Extract –
========================

The Shape of Water (2017)

Opinion.

The Shape of Water is a pretentious movie. I’d advise to skip seeing it in a theater. It wants very badly to be an art film. It doesn’t make it. Mainly because it tries too hard. Which goes to the director, Guillermo del Toro. What’s especially tiring: He doesn’t give up easily.

However, and despite del Toro’s cliche-ridden writing and directing–in short, his lack of originality as a scavenger of genres–there is a spellbinding performance as the villain by the marvelous actor, Michael Shannon. Let’s say you are in a patient mood. As a hunter, you might wait in a blind for hours to get a look at a particular bird. If so, rent The Shape of Water and watch it at home and enjoy the transcendent acting by the great Shannon.

Shannon has yet to find a role suitable for his immense talent. In Water he plays a well-worn villainous type and proceeds to play it perhaps as well as anyone in memory has played it. Terribly unlikeable as the evil Col. Strickland, security chief at a secret government lab, Shannon dominates every scene in which he appears and eventually dramatizes all by himself a stridently cynical view of American society–Worklife and Homelife both–which is stamping and unforgettable even while it’s clearly an exaggeration. A tour de force by Shannon. A movie within a movie, directed and acted by Shannon.

As to del Toro’s tour de farce: The time is 1962; the place is Baltimore and a dank and shabby Cold War secret government lab in which a humanoid amphibian (“Amphibian Man”) is being studied, the creature a strapping hunk (think of King Kong when he’s reached the point you and Faye Wray feel sorry for him and know too that del Toro says he was inspired to create Amphibian Man by the hero of the 1950s horror movie, Creature from the Black Lagoon) who is an innocent creature Strickland pulled from South American waters deep in the jungle. Amphibian Man is being studied as possibly giving America an advantage in the Space Race (?), but (horrors) we learn he is being held finally to undergo vivisection at the hands of Evil Defense and National Security types, notably the terrible Col. Strickland. Three saintly if somewhat hapless Little People conspire to kidnap Amphibian Man and keep him alive in a bathtub. One of these good souls is a mute young woman who falls for Amphibian Man, has sex with him (no, not shown), and, well, there are some Soviet spies trying also to kidnap Amphibian Man but they are bumblers and, well, it all works out in the end when Strickland kills practically everyone but is killed by Amphibian Man who then jumps into the water on the Baltimore waterfront carrying the dead body of the mute heroine (Strickland guilty again) who saved Amphibian Man in her bathtub and, lo and behold, Amphibian Man, it turns out, can heal humans who have deadly wounds and transform them into fellow undersea creatures, with gills and all, and so he and the nice woman, resurrected (?), swim off into not the sunset but a kind of luminous underwater distance.

Maybe check your email when Shannon isn’t on screen.

========================

Pixel-coordinate grounding data:

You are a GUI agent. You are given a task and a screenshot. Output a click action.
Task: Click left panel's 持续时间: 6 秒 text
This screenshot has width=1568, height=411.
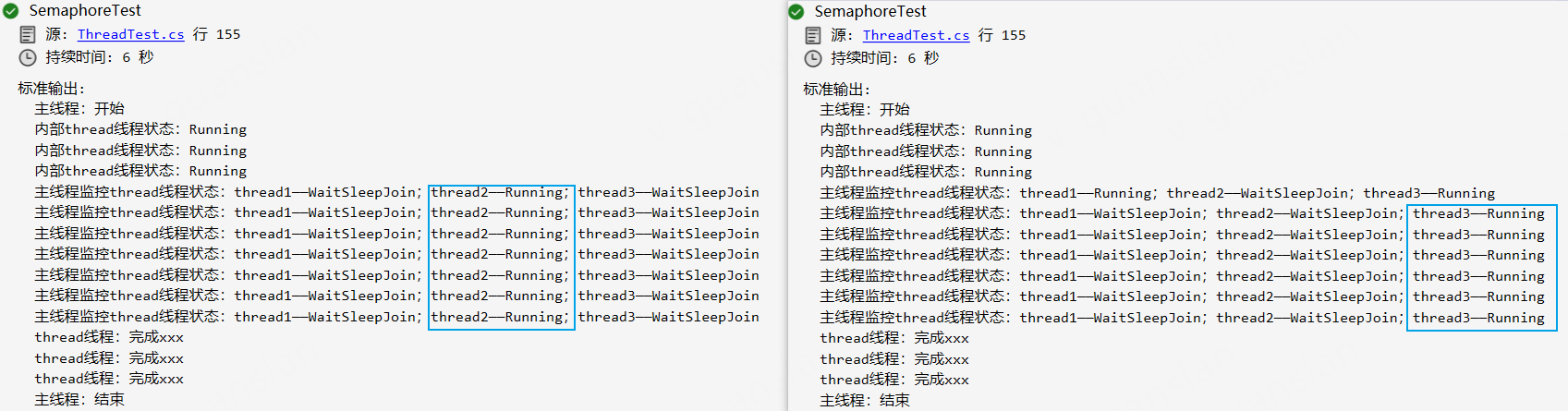click(x=100, y=57)
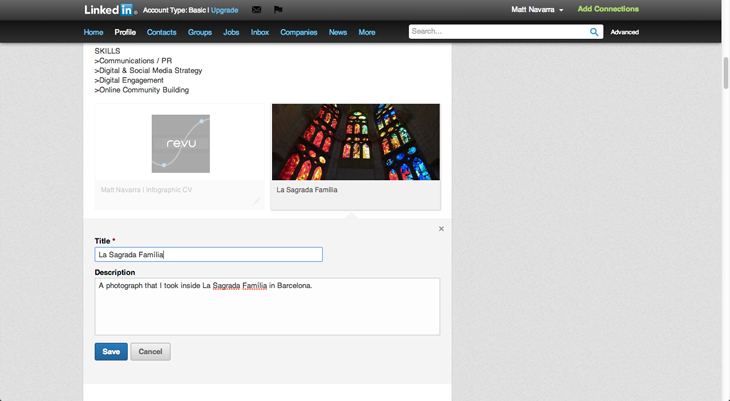
Task: Click the pencil edit icon on Infographic CV
Action: [x=257, y=201]
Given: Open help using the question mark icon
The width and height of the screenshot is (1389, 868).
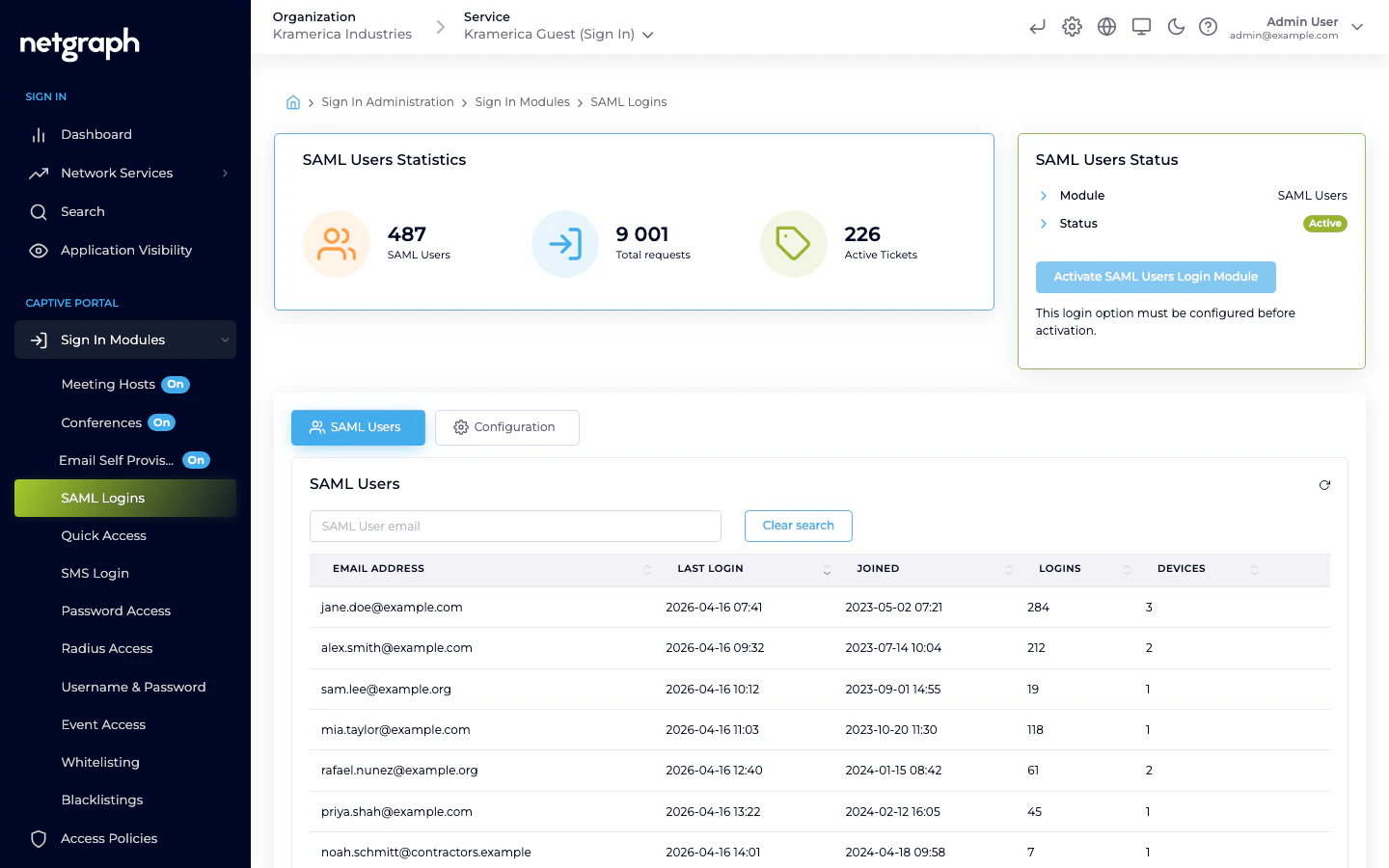Looking at the screenshot, I should pyautogui.click(x=1209, y=27).
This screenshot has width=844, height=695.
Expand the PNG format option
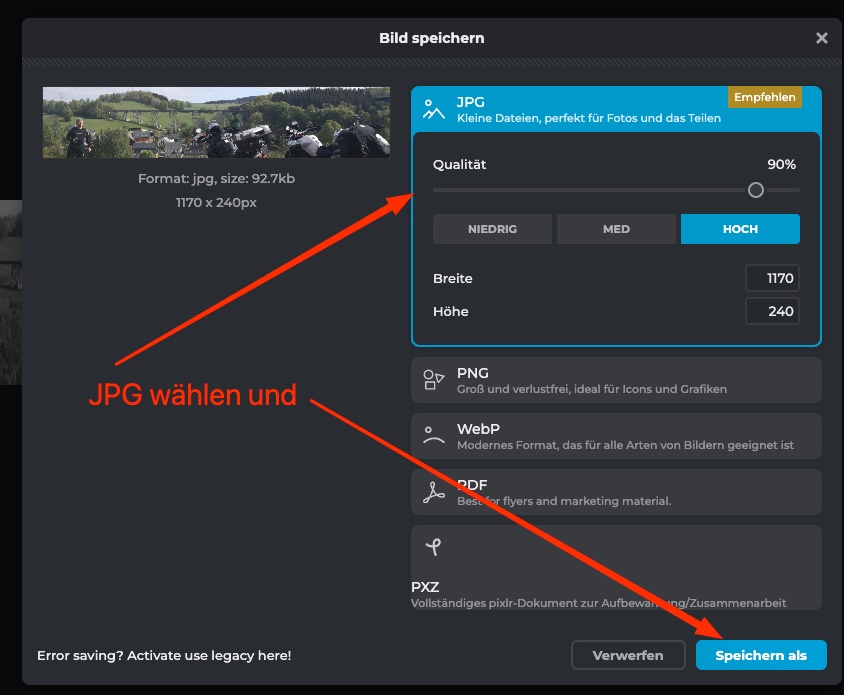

========================

Work to complete –
a - According to the film review, in what year and city is the movie set?
b - Copy out the part of the film review between "The Shape of Water (2017)" and "give up easily.", inclusive.
Rely only on the film review, not on the records.

Activity answers –
a - 1962, in Baltimore.

b -
The Shape of Water (2017)

Opinion.

The Shape of Water is a pretentious movie. I’d advise to skip seeing it in a theater. It wants very badly to be an art film. It doesn’t make it. Mainly because it tries too hard. Which goes to the director, Guillermo del Toro. What’s especially tiring: He doesn’t give up easily.